L’organisme Saint-Boniface Street Links, qui existe depuis 2016, a fonctionné pendant cinq années avec les dons de ses bienfaiteurs.

« Ce n’est qu’en 2022 que nous avons reçu deux budgets distincts et non permanents de la part des gouvernements du Fédéral et du Manitoba », atteste Marion Willis, directrice générale.

Pourtant, Saint-Boniface Street Links est particulièrement actif dans les quartiers Est de la Rivière Rouge, son secteur d’intervention.

Pour preuve, il a été le seul organisme de Winnipeg à organiser une marche, le samedi 25 février 2023, pour soutenir les personnes sans-abri et marquer l’évènement national « la nuit la plus froide de l’année ». Un rendez-vous annuel où des fonds sont récoltés dans plusieurs grandes villes du Canada.

Cette marche, qui a connu la participation d’environ 100 personnes, a également servi à clôturer une campagne de récolte de fonds lancée en décembre 2022, sur la plateforme électronique de Saint-Boniface Street Links.

« Notre objectif initial était de récolter 60 000 $. Nous avons réussi à récolter 40 000$, soit 10 000$ de plus que pendant l’édition de l’année précédente.
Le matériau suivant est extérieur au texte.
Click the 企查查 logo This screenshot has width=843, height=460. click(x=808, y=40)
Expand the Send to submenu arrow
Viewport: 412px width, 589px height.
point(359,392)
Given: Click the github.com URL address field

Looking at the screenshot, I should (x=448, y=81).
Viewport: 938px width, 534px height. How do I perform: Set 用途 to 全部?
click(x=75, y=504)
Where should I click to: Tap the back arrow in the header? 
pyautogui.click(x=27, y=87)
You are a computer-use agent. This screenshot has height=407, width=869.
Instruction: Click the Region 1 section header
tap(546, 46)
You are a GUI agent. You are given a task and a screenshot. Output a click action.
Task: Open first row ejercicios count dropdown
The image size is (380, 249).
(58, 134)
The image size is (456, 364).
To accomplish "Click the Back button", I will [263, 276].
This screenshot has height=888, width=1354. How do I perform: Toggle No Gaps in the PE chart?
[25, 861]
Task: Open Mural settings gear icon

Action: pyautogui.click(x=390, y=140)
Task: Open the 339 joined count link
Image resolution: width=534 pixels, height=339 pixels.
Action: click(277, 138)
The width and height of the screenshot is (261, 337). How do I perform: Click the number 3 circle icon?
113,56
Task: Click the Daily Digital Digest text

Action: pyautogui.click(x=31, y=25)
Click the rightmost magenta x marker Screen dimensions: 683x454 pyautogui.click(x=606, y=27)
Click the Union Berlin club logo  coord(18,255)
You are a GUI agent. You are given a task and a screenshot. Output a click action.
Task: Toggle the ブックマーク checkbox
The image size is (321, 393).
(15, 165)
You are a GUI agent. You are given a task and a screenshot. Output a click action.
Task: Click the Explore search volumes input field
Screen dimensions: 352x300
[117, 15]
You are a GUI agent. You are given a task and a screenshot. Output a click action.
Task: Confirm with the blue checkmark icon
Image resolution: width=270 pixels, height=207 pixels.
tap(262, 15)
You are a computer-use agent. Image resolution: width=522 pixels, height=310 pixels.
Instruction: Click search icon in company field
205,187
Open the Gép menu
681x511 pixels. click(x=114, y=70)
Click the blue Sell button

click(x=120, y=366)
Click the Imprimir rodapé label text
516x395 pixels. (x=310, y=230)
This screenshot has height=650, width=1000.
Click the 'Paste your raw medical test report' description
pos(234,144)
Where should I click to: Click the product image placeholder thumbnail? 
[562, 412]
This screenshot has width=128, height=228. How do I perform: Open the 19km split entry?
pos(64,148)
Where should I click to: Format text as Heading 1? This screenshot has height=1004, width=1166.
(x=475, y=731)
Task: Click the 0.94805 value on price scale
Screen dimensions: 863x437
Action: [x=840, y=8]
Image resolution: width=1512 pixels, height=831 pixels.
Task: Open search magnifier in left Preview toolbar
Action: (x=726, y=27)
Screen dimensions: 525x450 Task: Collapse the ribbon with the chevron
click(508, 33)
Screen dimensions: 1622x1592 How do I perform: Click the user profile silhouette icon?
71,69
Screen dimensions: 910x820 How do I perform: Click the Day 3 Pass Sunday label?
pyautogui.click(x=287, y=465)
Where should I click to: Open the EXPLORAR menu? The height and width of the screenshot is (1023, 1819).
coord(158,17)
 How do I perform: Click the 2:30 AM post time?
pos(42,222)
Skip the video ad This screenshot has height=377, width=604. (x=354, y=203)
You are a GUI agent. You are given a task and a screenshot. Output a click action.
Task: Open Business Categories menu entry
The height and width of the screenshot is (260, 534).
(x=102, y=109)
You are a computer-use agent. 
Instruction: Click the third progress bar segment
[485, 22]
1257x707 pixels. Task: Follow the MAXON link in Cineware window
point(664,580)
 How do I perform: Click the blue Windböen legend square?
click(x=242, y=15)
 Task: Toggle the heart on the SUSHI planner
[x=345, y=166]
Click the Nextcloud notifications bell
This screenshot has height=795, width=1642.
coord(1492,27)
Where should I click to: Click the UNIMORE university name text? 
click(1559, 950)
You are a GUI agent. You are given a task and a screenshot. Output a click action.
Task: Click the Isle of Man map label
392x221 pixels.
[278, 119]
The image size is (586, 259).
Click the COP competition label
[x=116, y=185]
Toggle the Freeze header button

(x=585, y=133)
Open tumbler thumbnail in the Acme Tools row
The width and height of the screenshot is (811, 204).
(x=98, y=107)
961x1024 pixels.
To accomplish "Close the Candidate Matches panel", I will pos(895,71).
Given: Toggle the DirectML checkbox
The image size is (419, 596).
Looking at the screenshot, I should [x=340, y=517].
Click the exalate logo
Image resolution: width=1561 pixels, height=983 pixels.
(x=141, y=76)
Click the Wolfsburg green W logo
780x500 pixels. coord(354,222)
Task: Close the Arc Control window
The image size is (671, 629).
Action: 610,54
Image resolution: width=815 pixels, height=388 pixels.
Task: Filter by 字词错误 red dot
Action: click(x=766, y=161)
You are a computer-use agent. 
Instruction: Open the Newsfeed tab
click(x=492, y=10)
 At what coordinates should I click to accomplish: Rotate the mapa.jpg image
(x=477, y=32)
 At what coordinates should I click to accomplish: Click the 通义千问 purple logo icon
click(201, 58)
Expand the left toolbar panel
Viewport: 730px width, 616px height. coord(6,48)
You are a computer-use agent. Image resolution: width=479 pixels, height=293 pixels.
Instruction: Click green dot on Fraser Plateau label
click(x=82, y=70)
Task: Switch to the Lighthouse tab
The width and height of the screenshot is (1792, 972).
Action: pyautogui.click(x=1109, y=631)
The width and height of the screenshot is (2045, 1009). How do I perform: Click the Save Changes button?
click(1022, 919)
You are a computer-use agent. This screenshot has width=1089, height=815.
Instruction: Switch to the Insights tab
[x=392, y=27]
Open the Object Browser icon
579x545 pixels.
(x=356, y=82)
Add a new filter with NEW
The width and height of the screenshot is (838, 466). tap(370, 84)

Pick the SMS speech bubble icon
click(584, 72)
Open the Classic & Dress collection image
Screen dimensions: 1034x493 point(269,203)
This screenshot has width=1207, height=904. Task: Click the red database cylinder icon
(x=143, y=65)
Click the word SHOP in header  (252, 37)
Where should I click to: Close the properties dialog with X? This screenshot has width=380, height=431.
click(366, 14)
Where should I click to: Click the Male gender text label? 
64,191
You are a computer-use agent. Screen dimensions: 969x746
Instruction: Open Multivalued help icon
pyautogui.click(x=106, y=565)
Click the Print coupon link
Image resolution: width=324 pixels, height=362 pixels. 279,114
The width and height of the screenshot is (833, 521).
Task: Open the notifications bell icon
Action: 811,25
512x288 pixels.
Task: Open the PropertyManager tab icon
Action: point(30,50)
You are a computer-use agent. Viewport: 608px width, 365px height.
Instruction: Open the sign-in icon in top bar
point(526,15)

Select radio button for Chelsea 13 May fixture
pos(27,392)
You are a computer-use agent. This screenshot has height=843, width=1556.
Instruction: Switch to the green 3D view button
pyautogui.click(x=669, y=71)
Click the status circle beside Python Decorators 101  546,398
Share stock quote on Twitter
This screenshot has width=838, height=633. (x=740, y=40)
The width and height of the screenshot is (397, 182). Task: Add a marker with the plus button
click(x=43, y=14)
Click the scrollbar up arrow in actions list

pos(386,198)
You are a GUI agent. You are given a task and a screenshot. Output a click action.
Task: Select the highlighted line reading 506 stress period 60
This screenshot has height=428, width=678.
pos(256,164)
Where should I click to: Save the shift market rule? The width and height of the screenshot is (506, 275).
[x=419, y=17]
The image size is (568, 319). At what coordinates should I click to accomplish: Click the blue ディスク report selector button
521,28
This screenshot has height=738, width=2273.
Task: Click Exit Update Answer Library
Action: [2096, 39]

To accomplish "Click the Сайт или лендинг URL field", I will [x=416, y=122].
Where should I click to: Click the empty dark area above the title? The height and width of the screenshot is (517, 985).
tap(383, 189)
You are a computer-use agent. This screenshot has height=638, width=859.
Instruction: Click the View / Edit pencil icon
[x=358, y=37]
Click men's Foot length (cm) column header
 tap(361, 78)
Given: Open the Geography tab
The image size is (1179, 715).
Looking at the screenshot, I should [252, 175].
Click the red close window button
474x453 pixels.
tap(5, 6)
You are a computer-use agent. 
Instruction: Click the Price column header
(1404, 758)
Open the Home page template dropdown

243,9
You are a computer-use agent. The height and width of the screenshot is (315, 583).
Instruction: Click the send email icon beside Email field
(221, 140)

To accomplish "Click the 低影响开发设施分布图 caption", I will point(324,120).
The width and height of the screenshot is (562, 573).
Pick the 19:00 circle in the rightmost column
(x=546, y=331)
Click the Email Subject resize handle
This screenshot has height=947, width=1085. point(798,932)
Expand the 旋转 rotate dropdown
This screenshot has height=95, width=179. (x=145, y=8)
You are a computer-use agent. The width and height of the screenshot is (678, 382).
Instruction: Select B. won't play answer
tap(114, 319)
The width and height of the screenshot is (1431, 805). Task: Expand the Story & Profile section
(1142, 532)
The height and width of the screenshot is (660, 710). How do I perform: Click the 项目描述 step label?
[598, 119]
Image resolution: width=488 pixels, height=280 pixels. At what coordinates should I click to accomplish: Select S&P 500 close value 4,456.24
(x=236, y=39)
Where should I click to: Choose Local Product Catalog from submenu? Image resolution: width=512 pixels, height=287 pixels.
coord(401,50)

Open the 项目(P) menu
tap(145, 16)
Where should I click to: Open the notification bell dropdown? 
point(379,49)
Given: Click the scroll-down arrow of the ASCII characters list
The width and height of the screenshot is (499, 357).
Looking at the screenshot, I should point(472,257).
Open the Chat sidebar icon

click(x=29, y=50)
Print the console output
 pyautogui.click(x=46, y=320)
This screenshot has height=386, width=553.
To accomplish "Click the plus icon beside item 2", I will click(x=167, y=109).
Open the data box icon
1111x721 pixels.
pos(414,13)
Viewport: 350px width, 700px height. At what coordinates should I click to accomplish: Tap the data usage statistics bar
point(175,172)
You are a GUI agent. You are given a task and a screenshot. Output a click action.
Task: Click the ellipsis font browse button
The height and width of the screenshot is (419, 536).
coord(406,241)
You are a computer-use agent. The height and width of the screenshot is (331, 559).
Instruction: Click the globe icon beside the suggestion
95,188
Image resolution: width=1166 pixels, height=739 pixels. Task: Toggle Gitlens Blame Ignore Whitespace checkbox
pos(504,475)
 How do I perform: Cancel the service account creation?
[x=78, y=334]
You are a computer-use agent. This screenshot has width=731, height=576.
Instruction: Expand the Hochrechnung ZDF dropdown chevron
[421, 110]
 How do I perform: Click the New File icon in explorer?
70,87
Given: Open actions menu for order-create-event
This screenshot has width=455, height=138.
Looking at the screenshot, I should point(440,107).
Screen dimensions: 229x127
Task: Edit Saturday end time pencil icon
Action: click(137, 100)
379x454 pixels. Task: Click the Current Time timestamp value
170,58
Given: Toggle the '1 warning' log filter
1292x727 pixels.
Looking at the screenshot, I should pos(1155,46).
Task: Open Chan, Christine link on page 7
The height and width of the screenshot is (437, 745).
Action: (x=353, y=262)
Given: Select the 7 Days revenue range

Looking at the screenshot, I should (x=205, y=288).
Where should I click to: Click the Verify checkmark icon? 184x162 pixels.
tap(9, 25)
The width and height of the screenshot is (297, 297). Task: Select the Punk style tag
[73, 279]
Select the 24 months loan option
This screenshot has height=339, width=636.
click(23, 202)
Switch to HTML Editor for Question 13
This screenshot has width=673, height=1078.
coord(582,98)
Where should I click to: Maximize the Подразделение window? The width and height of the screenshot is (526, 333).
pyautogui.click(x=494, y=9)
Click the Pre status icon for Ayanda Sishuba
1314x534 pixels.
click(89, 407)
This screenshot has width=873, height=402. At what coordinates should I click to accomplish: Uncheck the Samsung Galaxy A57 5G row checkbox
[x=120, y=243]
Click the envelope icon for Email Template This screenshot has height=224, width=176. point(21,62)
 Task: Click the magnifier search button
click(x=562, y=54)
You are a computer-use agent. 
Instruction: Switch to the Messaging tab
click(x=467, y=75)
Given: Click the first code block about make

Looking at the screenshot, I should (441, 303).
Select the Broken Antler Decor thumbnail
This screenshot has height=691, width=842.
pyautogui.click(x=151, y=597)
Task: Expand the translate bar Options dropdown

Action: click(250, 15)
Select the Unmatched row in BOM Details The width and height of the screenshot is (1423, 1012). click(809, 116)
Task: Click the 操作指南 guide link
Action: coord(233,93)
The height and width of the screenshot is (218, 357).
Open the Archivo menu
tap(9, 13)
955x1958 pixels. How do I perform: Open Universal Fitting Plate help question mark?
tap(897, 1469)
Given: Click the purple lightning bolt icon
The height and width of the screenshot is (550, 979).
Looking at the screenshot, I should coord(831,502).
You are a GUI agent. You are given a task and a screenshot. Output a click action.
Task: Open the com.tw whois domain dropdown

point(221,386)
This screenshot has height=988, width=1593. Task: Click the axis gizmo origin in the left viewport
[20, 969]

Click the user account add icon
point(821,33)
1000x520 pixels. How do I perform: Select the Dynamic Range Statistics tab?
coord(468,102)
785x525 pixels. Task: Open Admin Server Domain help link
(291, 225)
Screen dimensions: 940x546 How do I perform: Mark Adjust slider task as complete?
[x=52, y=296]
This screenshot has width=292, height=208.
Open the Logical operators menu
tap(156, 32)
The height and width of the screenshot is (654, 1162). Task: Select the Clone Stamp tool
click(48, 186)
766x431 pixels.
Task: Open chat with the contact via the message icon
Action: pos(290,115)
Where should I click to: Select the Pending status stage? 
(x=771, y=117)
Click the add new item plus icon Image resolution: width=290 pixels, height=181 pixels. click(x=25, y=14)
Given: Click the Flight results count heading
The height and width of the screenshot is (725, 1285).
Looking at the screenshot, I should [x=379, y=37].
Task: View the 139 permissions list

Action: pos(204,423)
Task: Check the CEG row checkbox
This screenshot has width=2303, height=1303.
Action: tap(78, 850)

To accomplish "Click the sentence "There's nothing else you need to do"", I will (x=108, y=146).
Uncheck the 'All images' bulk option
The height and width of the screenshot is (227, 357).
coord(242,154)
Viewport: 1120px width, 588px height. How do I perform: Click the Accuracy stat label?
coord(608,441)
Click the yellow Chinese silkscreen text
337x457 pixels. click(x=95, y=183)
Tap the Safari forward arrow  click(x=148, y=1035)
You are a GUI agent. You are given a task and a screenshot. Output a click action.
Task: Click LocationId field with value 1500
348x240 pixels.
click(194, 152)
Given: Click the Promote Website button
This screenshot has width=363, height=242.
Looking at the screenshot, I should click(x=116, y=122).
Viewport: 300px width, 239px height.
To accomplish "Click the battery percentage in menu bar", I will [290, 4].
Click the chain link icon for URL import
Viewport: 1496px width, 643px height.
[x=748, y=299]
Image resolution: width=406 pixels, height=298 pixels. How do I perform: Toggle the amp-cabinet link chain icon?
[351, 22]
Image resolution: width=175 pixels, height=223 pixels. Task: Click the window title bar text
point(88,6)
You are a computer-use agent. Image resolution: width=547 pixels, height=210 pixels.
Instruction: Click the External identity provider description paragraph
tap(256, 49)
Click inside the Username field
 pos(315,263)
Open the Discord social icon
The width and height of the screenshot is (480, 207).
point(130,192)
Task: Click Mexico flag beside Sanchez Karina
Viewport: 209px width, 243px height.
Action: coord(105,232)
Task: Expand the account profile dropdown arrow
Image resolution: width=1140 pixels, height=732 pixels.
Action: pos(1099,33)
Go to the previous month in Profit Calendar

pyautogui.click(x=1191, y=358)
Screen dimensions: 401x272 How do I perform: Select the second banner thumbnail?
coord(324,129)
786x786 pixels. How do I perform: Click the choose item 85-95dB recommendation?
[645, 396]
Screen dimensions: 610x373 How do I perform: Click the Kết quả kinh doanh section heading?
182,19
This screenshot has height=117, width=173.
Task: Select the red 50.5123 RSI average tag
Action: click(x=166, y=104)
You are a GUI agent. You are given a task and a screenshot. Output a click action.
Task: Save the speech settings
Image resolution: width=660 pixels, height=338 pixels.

Nous tâcherons de faire mieux la prochaine fois », indique Marion Willis.

Morberg House
Des résidents de la Morberg House lors d’une séance sur les addictions. (photo : Marta Guerrero)

En quête d’une meilleure visibilité

Pour faire mieux, l’organisme a besoin avant tout de visibilité, selon sa directrice générale.

Les bureaux de Saint- Boniface Street Links sont, en effet, installés dans un garage à l’arrière de la Morberg House, sur le Boulevard Provencher.

La partie la plus importante de l’édifice a été aménagée pour accueillir des personnes sans abri et plus particulièrement des itinérants qui ont passé le cap de la dépendance à la drogue et qui souhaitent retrouver une vie active.

Exceptionnellement, l’organisme occupe depuis décembre 2022 un édifice situé au 604 Chemin St. Mary’s, dans le vieux Saint-Vital. Il a été mis à sa disposition par le maire de Winnipeg, Scott Gillingham. C’était après le décès d’une jeune femme de 27 ans, dans un abribus à Saint-Boniface.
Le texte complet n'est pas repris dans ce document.